** TO DO **
a) Please retype a passage from the post about instantaneous motion, beginning at the words "Sorry, I must" and stopping after "locations at once.".
b) Pick up the post about instantaneous motion after its last sentence and keep writing it.

Sorry, I must have missed this post.

bangstrom wrote:Spin and instantaneous are mutually exclusive

That's where we have to grow conceptually to grasp instantaneous "hypermotion", which applies only to faster-than-light phenomena.

To construct a line segment from a point, imagine the point occupying all the locations on that segment at once. This is equivalent to the point sliding instantaneously across the span. Instantaneous motion isn't seen classically as "moving", it's seen as "being" in all the covered locations at once.

Now, if the line segment is to persist for more than an instant in time, the process must repeat continuously. So, we adjust the model, allowing the point to oscillate back and forth across the segment. The amplitude of oscillation determines the length of the line segment, while repetition gives it persistence. (To take this a step further, a higher instantaneous frequency gives a more intense or darker line.)

** DATA RECORDS **

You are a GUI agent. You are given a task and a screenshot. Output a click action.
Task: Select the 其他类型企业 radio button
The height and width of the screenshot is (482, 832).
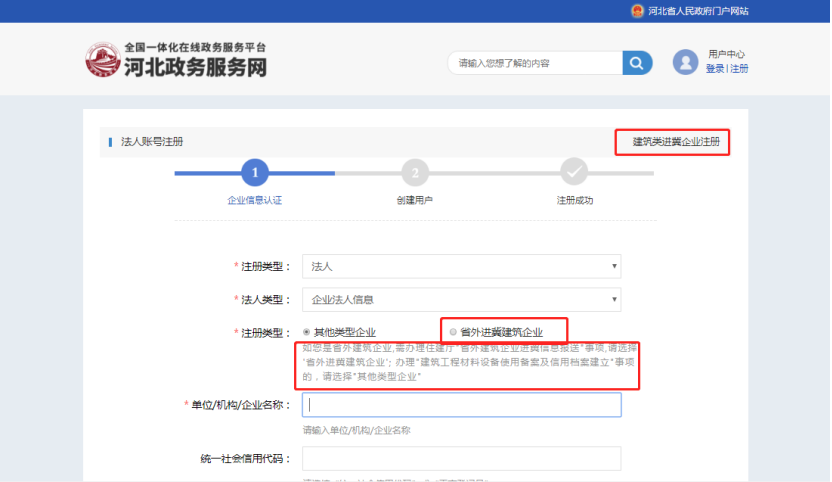point(306,332)
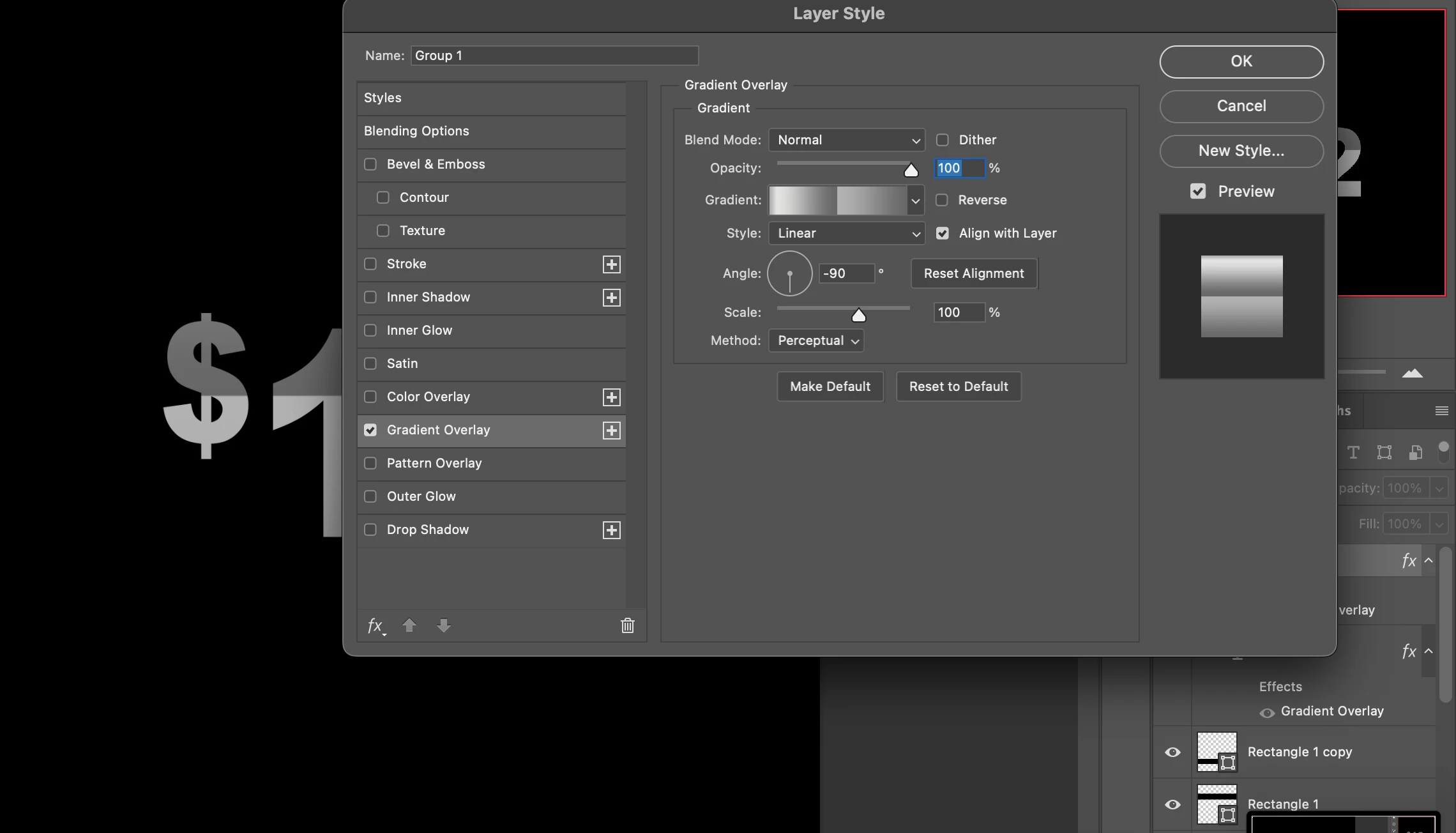Click the plus icon next to Stroke
The image size is (1456, 833).
pos(611,264)
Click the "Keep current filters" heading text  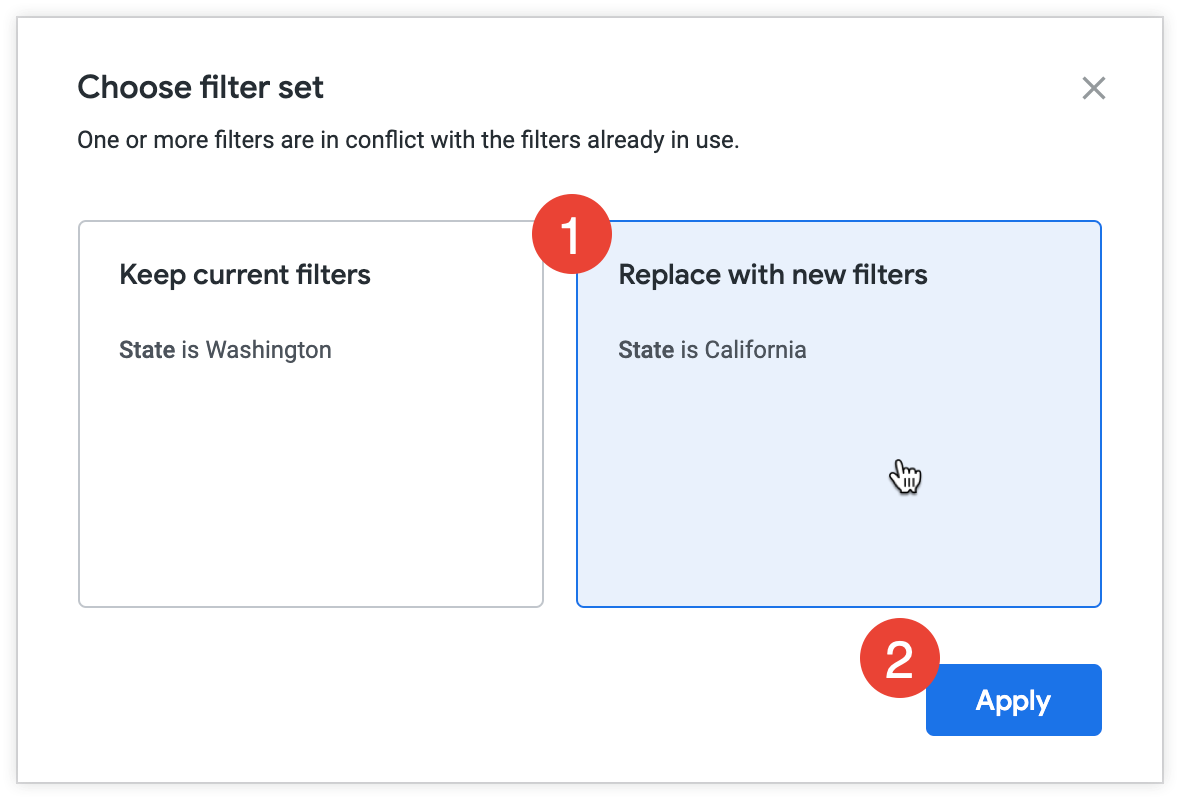[x=245, y=274]
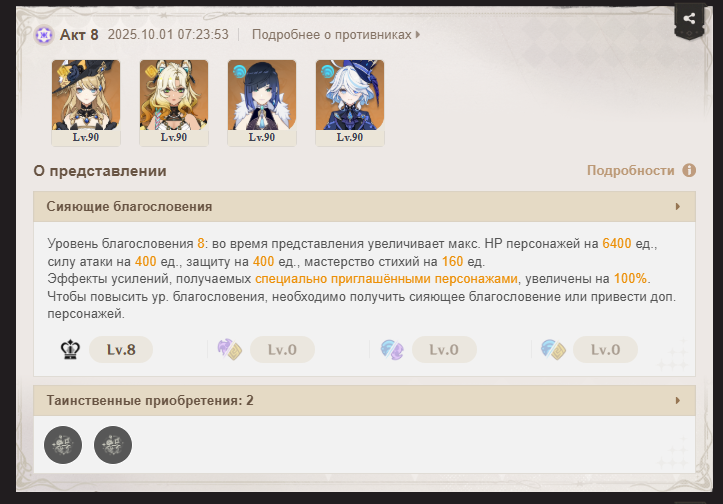Expand the Таинственные приобретения arrow
723x504 pixels.
678,400
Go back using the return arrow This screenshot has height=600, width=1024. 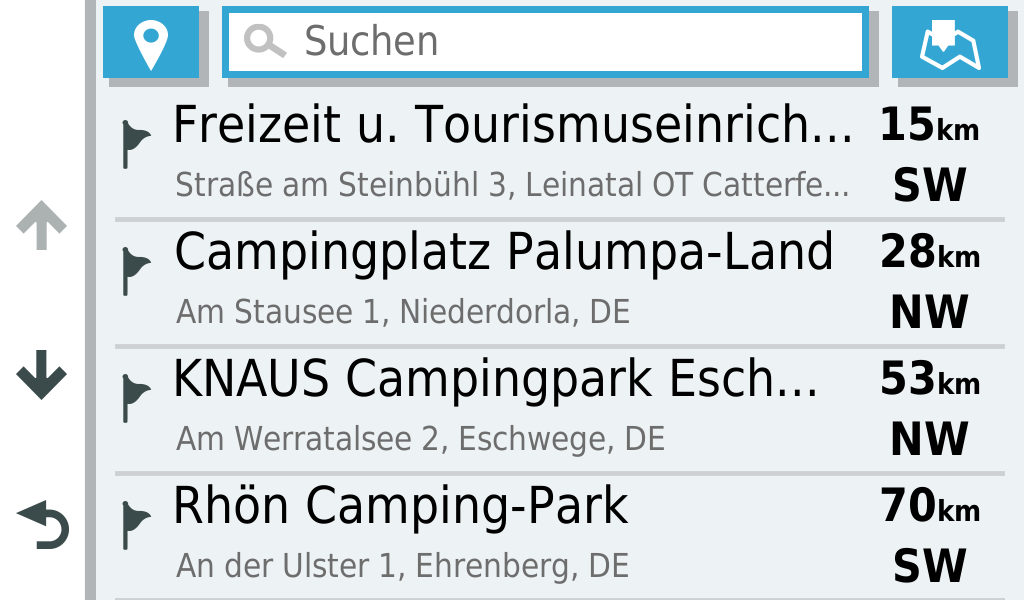[x=42, y=526]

** RESULTS OF THE EXERCISE **
a)
Sorry, I must have missed this post.

bangstrom wrote:Spin and instantaneous are mutually exclusive

That's where we have to grow conceptually to grasp instantaneous "hypermotion", which applies only to faster-than-light phenomena.

To construct a line segment from a point, imagine the point occupying all the locations on that segment at once. This is equivalent to the point sliding instantaneously across the span. Instantaneous motion isn't seen classically as "moving", it's seen as "being" in all the covered locations at once.

b)
If we imagine another longer line segment produced the same way we have a problem. How can we distinguish the speed of two infinitely fast moving points? Clearly, the point creating the longer line is somehow moving faster. That observation hands us the solution. The term we use to distinguish two such instantaneous speeds is "length".

The same consideration applies to chronaxial spin. Spin about a temporal axis is inherently instantaneous. The term used to distinguish between two such spins (though this is not yet widely recognized) is "mass-energy".

God's hand draws two lines instantaneously (perpendicular to time), but the longer one is drawn "faster". Similarly spin around time can proceed at differing "instantaneous" rates.

bangstrom wrote:if you have a pinhole connecting two electrons separated by one kilometer, does it spin end over end like a baton

A pinhole spins in a spatial XYZ 3-plane, around a temporal axis, which means that it points in every spatial direction at once. This is the foundation of a Gaussian field. If a baton could spin in such a manner, it would become a ball for which the center point has the full density of the baton, falling off with radial separation as the inverse square law.

Lacking full density at the periphery, two such "baton fields" could overlap but would find increasing resistance as they are pushed together and their combined densities approach that of a solid baton.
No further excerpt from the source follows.